Todas as mulheres das pinturas, ao mesmo tempo, vomitaram um líquido verde como se fosse uma cachoeira. Ji Young tentou fugir, mas por ser uma mulher esguia, as águas começaram a dificultar o andar das suas pernas.
— Desta casa, sou a deusa! — sussurrou a voz. Pobre Ji Young! Quem poderá salvar nossa guerreira?
Ela começou a ficar em desespero conforme buscava uma saída daquele que parecia ser o fim da sua jornada. Ji Young parou de tentar escapar da morte e simplesmente fechou os olhos. Sua mente encheu-se com lembranças do passado, fazendo ela questionar se valeu a pena sua vida de guerreira errante. “Que os deuses tenham misericórdia da minha alma” pensou Ji Young já sentindo sua vida deixar o seu corpo. De repente, uma explosão fez a parede a sua direita se partir ao meio. Toda a água foi diminuindo, levando os quadros consigo. O Urso, saindo do buraco, saltou ao lado dela. Ele esticou sua pata e ajudou Ji Young a se levantar do chão. Ela não conseguia acreditar no que acabou de passar. Todas aquelas lembranças e medos foram uma sensação dolorosa que ela pretende nunca mais experimentar novamente.
— Procurei você até agora, perdi as esperanças de te encontrar com vida.
— Pensei que você foi embora.
— Não posso sair dessa casa, o feitiço da bruxa me impediu de cruzar a porta.
— Acredito que se a gente matar a bruxa, você é liberto dessa pele de urso — afirmou Ji Young.
— O que você está buscando? — Perguntou o Urso.
— Uma criança inocente que está prestes a ser morta por essa louca.
— Estranho, não me lembro de ter ouvido gritos de criança. Será que ela está dormindo ou, talvez, já veio morta para cá?
— Não importa, temos que procurar ela e dar o fora daqui o mais rápido possível.
Ji Young apanhou o machado do chão e caminhou com o urso pelo corredor que parecia não ter fim. Na sua frente, silhuetas de estátuas começaram a ganhar forma. Os dois pararam de andar. Se os homens empalhados fizeram tudo aquilo, o que dizer de estátuas feitas de ferro?
— Consigo ver uma porta à frente, porém, a estátua que a guarda é muito grande — afirmou o Urso.
— Não podemos arriscar o pescoço com aquela coisa — disse Ji Young preparando o marchado para a batalha.
— Não podemos voltar para trás, já que não sabemos o que nos espera.
— A bruxa não disse nada até agora, talvez ela tenha aprendido a lição.
— Você acredita que uma louca como ela aprendeu algo? — zombou o urso, esboçando um sorriso assustador no seu rosto peludo.
— Provavelmente não.
— Me promete que não vai me deixar morrer? — disse o Urso com os olhos lacrimejando.

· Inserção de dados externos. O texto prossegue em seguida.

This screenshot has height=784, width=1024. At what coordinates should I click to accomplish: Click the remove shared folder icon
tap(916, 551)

— Pequeno, já fiz promessas demais por hoje. Vamos até lá com a certeza que sairemos vivos desse lugar maldito.
— Tem razão. Meu pai sempre dizia que os bons garotos não têm medo do bicho-papão. Honrarei o meu pai com a mesma coragem que você está tendo nesse momento.
— Agora levanta essa bunda do chão e, juntos, arrancaremos a cabeça dela.

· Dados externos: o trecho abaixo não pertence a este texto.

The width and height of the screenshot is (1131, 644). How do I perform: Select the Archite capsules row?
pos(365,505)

Ji Young correu ao lado do urso rumo a única porta de todo aquele corredor sinistro. As estátuas ganharam vida conforme eles corriam. Suas espadas gigantes batiam no chão, mas não eram rápidas o suficiente para parar os nossos heróis.
Os arqueiros de chumbo desprenderam-se dos pedestais e atiraram suas setas, mas Ji Young foi rápido o suficiente para se proteger com o seu machado. Ela correu na direção deles e os despedaçou. O urso saltou sobre as outras esculturas vivas e as transformou em pedaços com sua força sobre-humana. O chão tremeu.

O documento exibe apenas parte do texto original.